In a mere three sentences, a San Diego high-schooler nailed the nostalgia of childhood, earning her the grand prize in this year’s Matchbook Story Contest.
The quirky writing contest hosted by the Library Shop SD, based at the San Diego downtown library, asks participants to develop a story short enough to fit inside a matchbook. Stories about dogs and inflation were common this year, organizers said.
Isabella Gutierrez, a student at The Cambridge School in Rancho Peñasquitos, won with the following entry:
“I wrote my last note to her on the back of a Starburst wrapper. I even drew a heart next to my name.
Years later she told me she had it pinned to her wall all through high school, until the bright red had faded and the words lost their meaning.”
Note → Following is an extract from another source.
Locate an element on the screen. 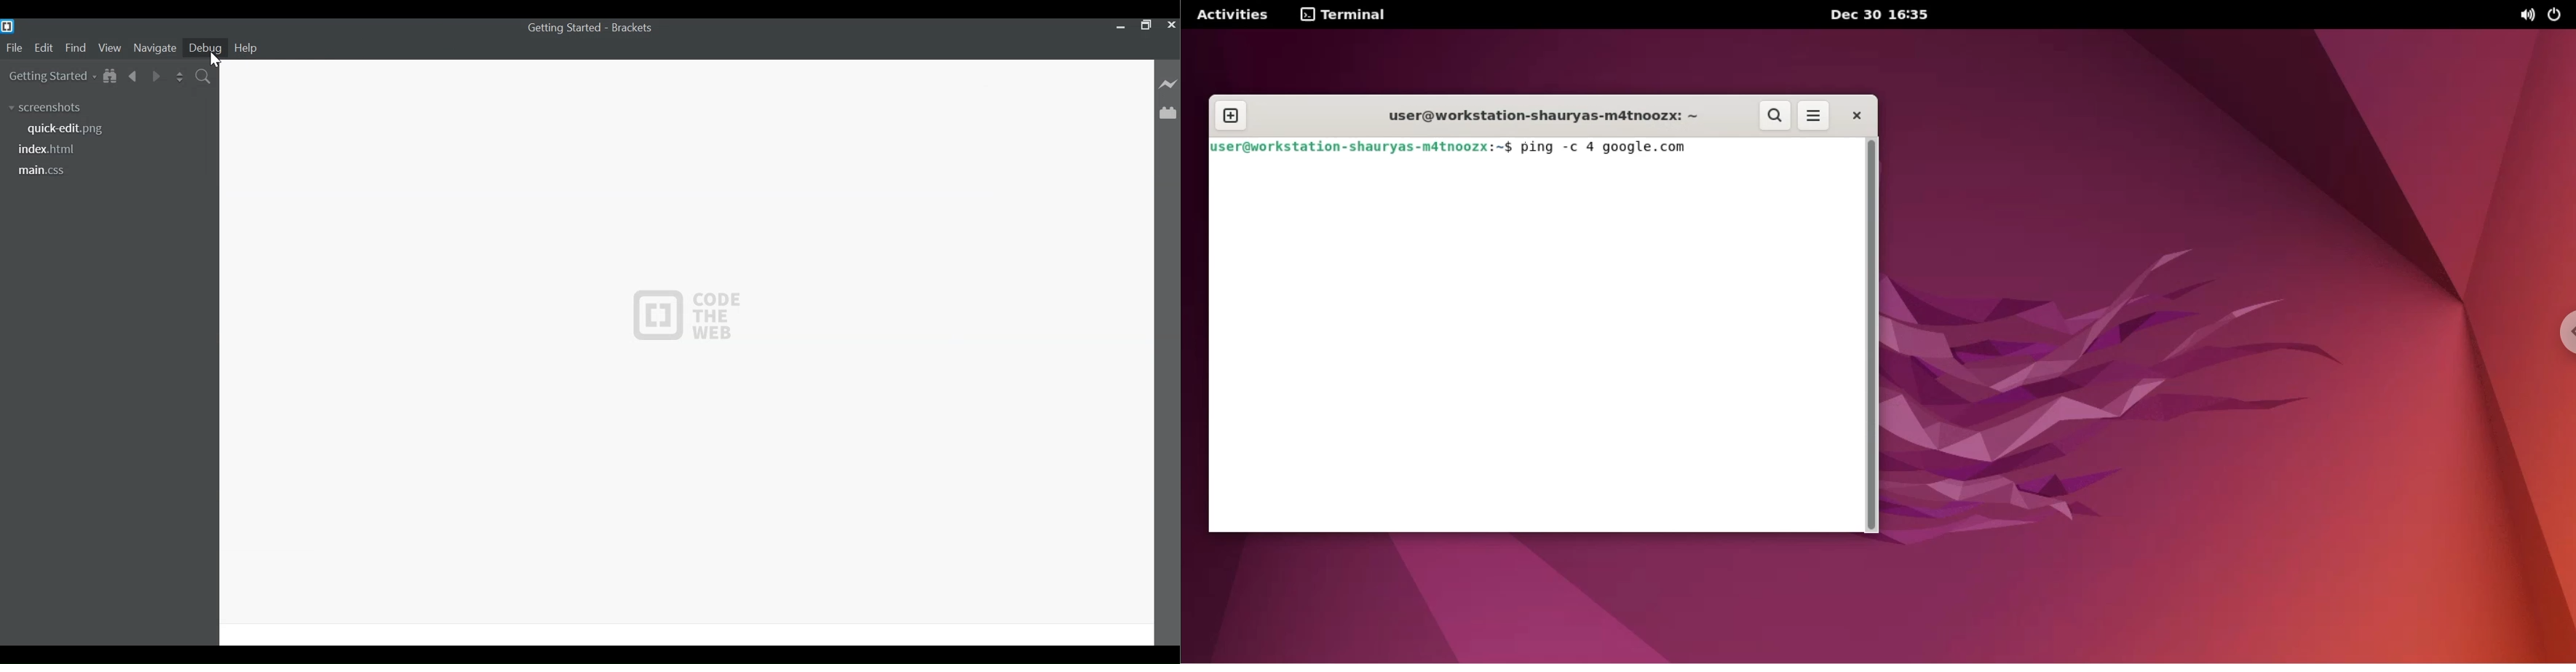 The height and width of the screenshot is (672, 2576). close is located at coordinates (1857, 116).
She bested 536 other writers — many of them adults — in the seventh annual iteration of the contest, which concluded Thursday night with an equally brief awards gala. The Shorties featured a dramatic reading of the top 10 finalists’ stories by local theater group Write Out Loud, as well as a dramatic mimed reinterpretation of last year’s winning story, penned by Cindy Chen.
That story: “While we sat there, they came. They watched her with blank warm eyes and lifted her away. We still talk about her — the girl who was taken by a murder — and wonder if the crows will ever strike again.”
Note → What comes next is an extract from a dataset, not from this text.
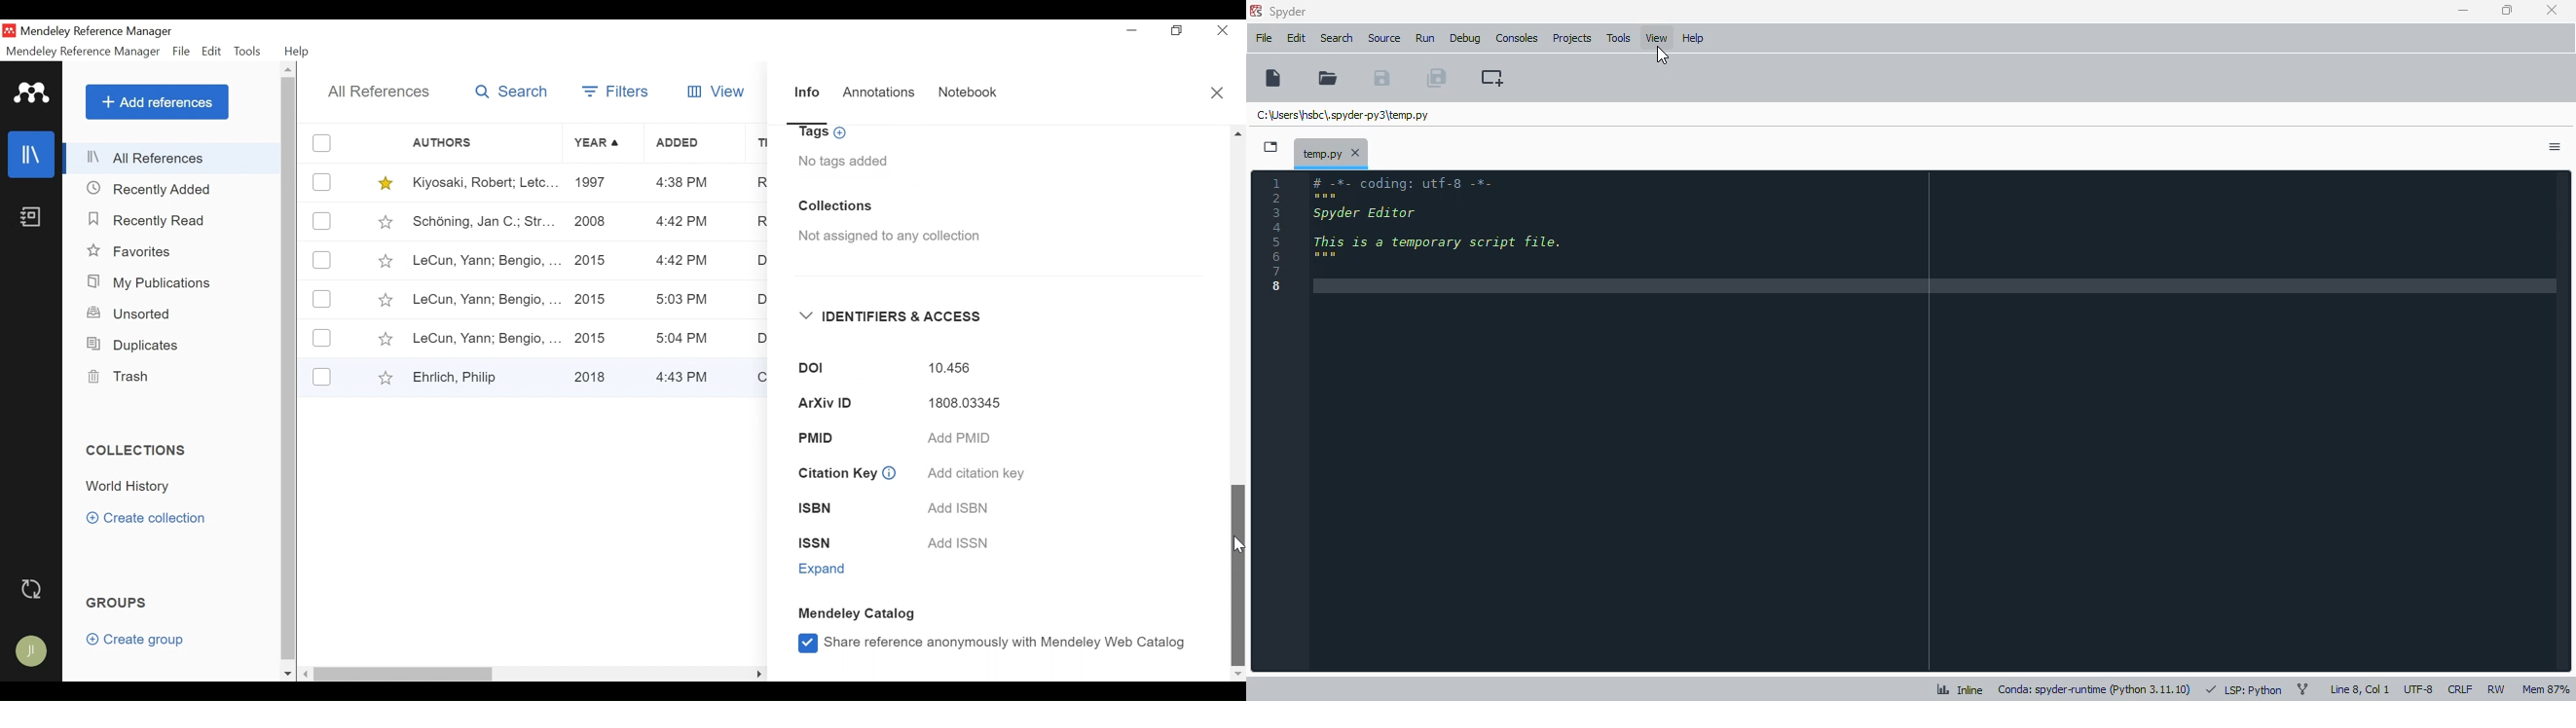  I want to click on Mendeley Desktop Icon, so click(9, 31).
Gutierrez received a $50 Library Shop gift card and will have her story printed on 2,000 matchbooks that will be sold there. Her matchbook will also be displayed among past winners as part of the Tiny Book Display in the Hervey Family Rare Book Room at the Central Library. She is the first high-schooler to win the contest.
The contest also raised more than $7,000 for the Library Foundation SD, which supports the city public library system. Funds were triple-matched by foundation Trustee Judith Wenker.